[Activity]
Only a verbatim restatement of the lines from the one with "You are a computer-use" through the end of the listing below is wanted. Pictures should be left out.

[Given records]
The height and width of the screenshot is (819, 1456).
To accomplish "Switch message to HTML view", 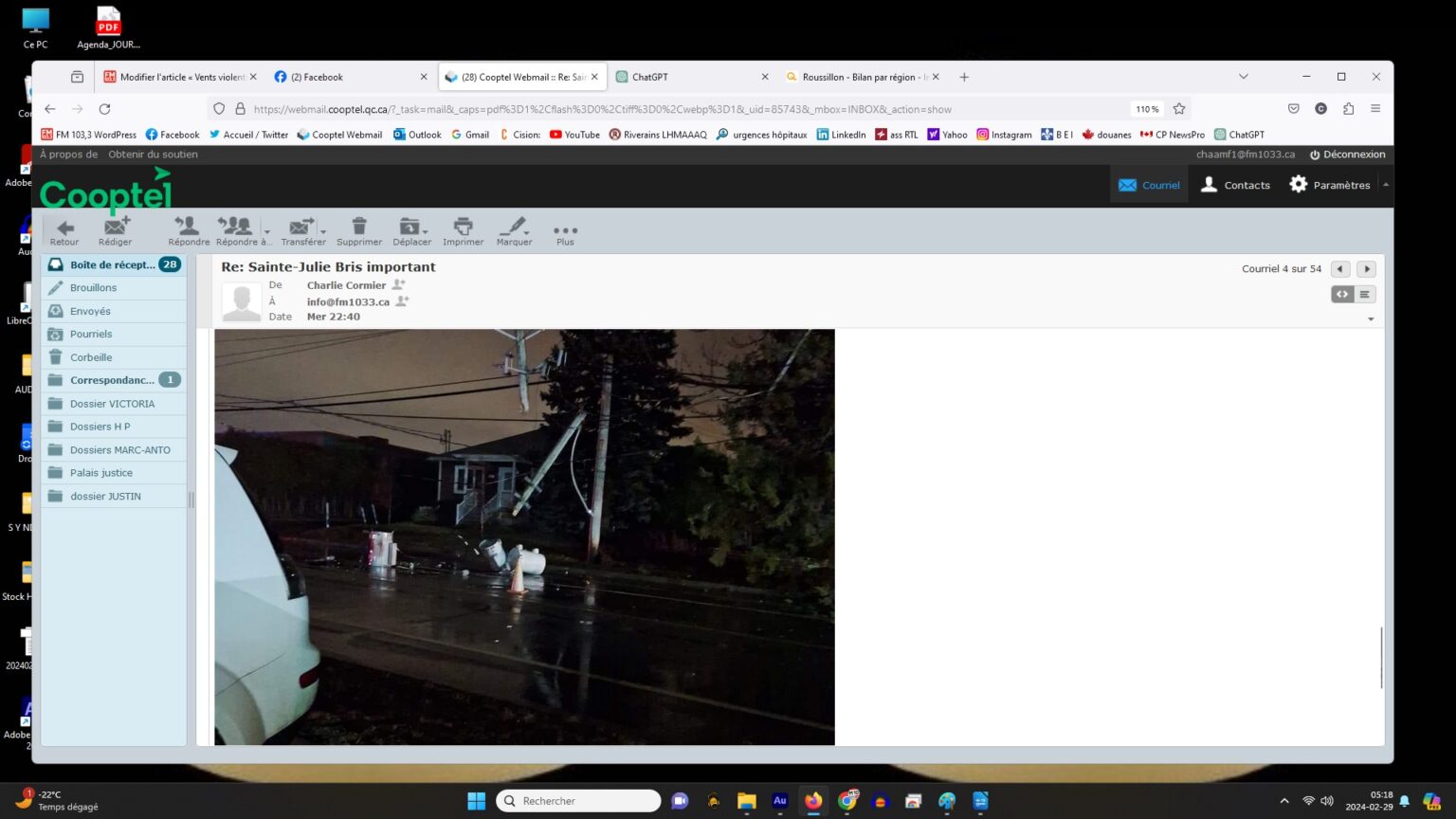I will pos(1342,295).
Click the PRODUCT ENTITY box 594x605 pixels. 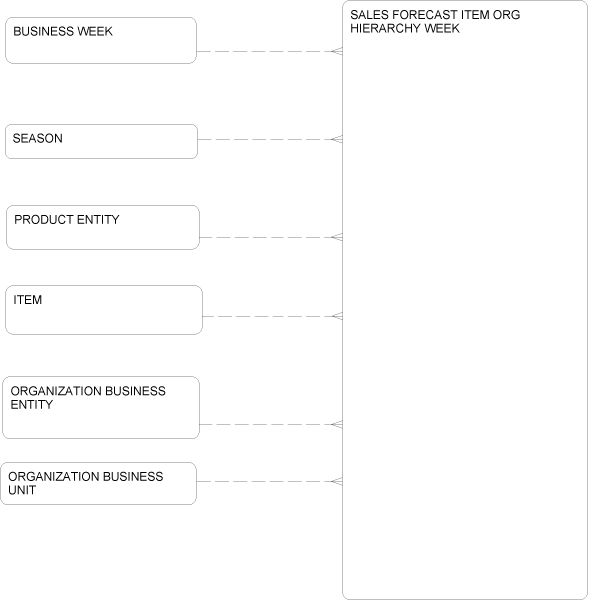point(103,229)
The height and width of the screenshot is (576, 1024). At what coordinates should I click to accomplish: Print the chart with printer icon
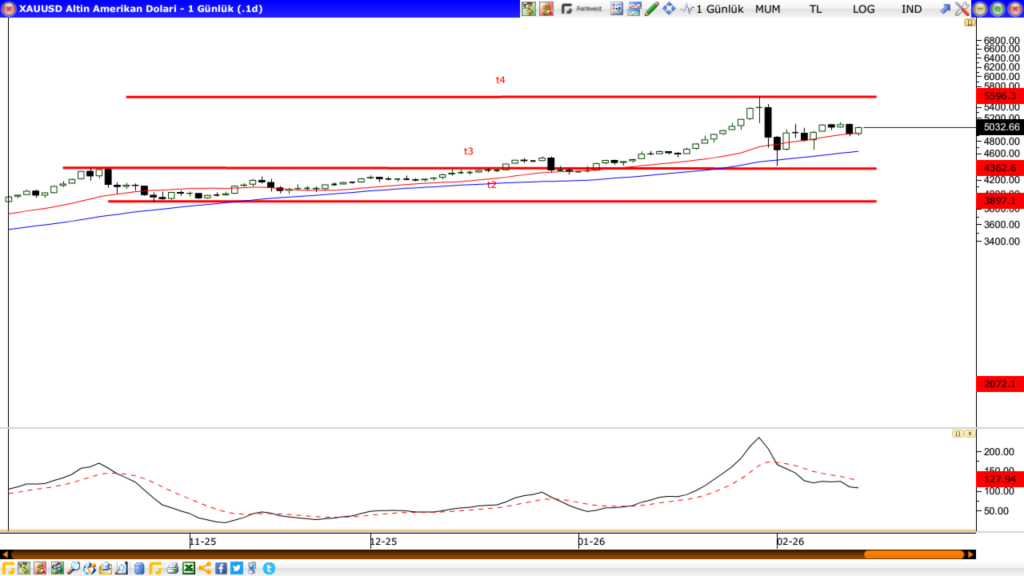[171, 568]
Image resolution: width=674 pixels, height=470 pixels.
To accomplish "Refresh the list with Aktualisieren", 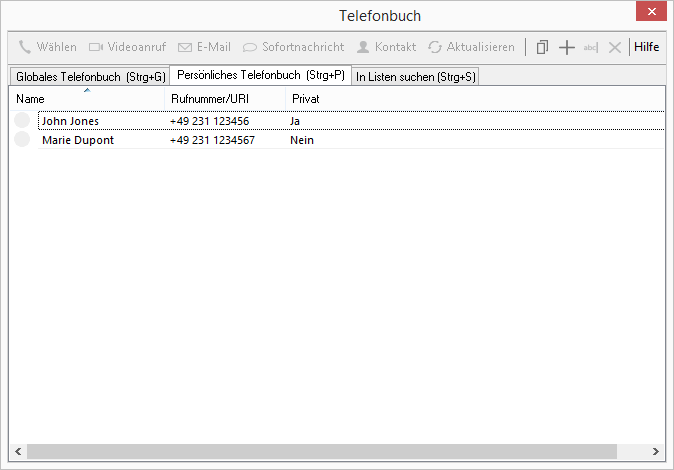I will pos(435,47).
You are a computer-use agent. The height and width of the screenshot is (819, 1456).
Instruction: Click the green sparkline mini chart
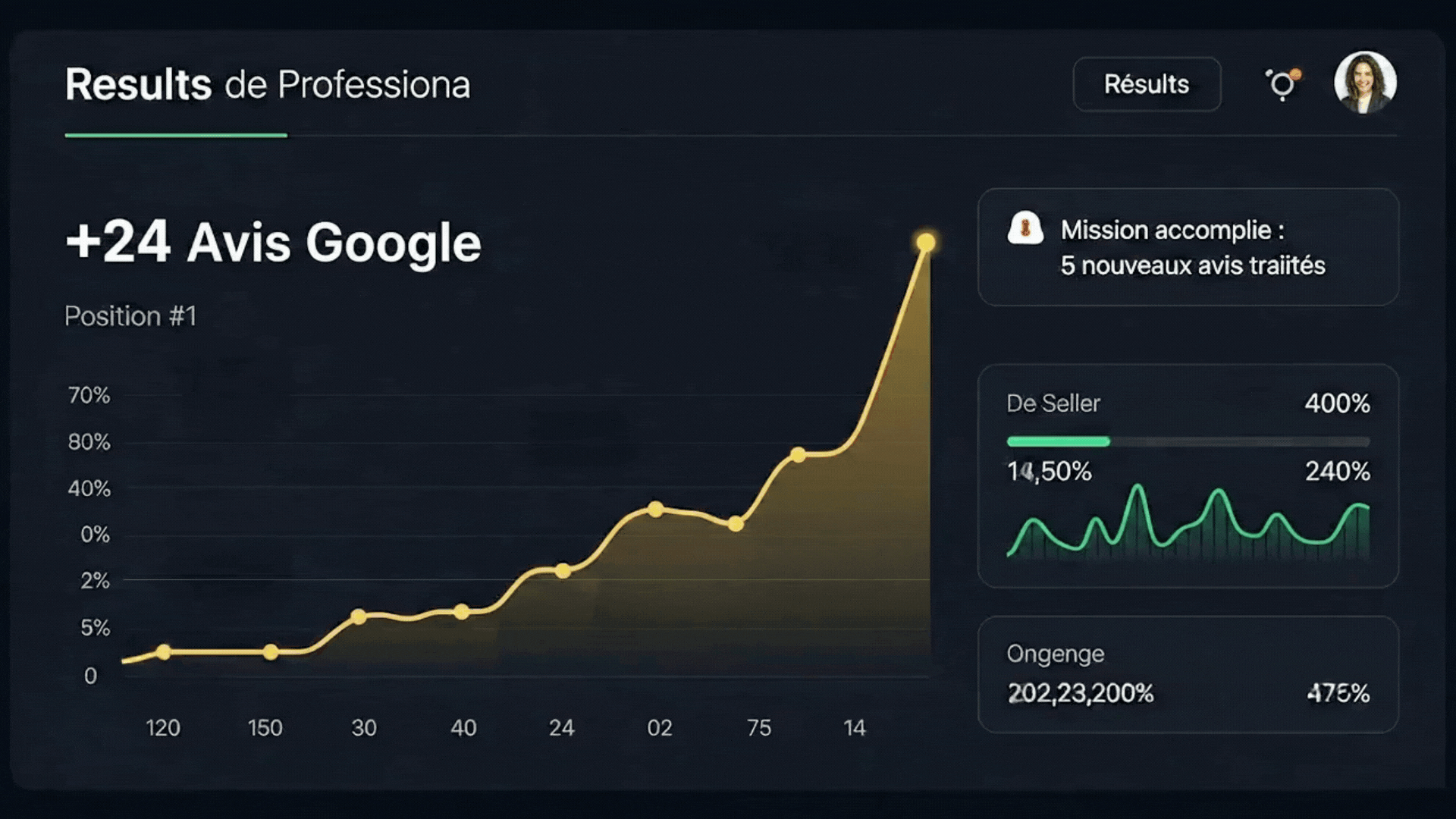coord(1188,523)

[Problem solution]
You are a computer-use agent. The height and width of the screenshot is (819, 1456).
Instruction: Click the green sparkline mini chart
coord(1188,523)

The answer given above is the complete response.